Ich habe die Plane von einem Sattler aus unserem Verein machen lassen . Sie wurde fachgerecht nach den vorhandenen Maßen und Spriegeln abgesteckt und genäht . Den Ratschenspanngurt mit 13 m Länge habe ich mir im Internet bei einem Hersteller bestellt und dafür von dem Sportfreund extra einen "Kanal" nähen lassen . Dadurch kann ich die Plane unter der Bordwandkante eng ranziehen und sie übersteht selbst 120 km/h ( |rotwerden ) auf der Autobahn . Für Cafabus "Arbeitsboot" ist das doch das ideale Material . Natürlich nicht , wenn man sich im Boot aufhalten will . Dafür würde ich auch was leichtes und atmungsaktives nehmen . 
Uwe


----------



## Wulfsbarsch (10. Juli 2017)

*AW: Persenning Größe????*

Die Frage ist natürlich, wie lange das Boot mit der Plane abgedeckt werden soll. Lkw-Plane ist absolut dicht und lässt nichts durch, also keine Feuchtigkeit rein, aber auch keine raus. Das muss man bedenken. 

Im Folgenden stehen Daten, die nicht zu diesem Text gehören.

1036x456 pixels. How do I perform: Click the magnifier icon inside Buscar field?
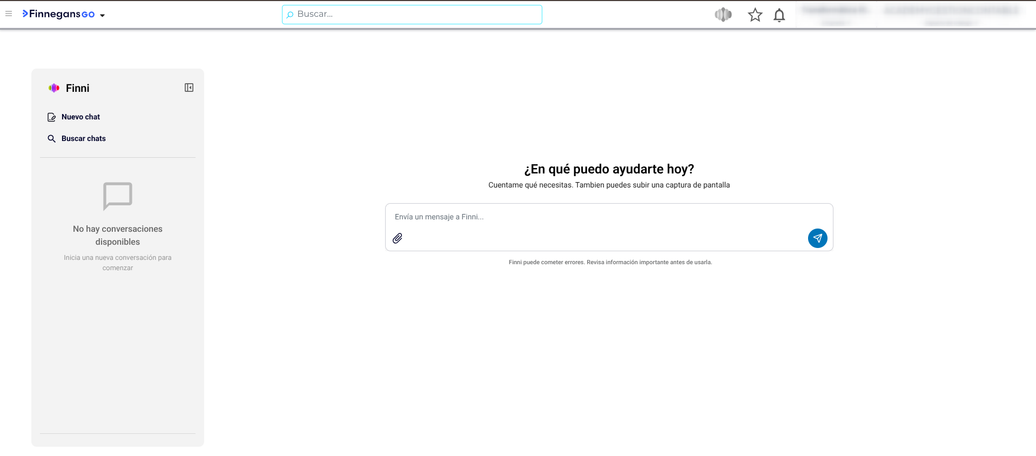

Bei mir ist das kein Problem, da Boot und Trailer immer in der Garage stehen und ich die Plane dann zurückschlage. Ich schätze, dass man Belüftungsmöglichkeiten schaffen muss, wenn das Boot längere Zeit in feuchten Zustand (und nach dem Angeln ist immer irgendwo Wasser drin) abdeckt...


----------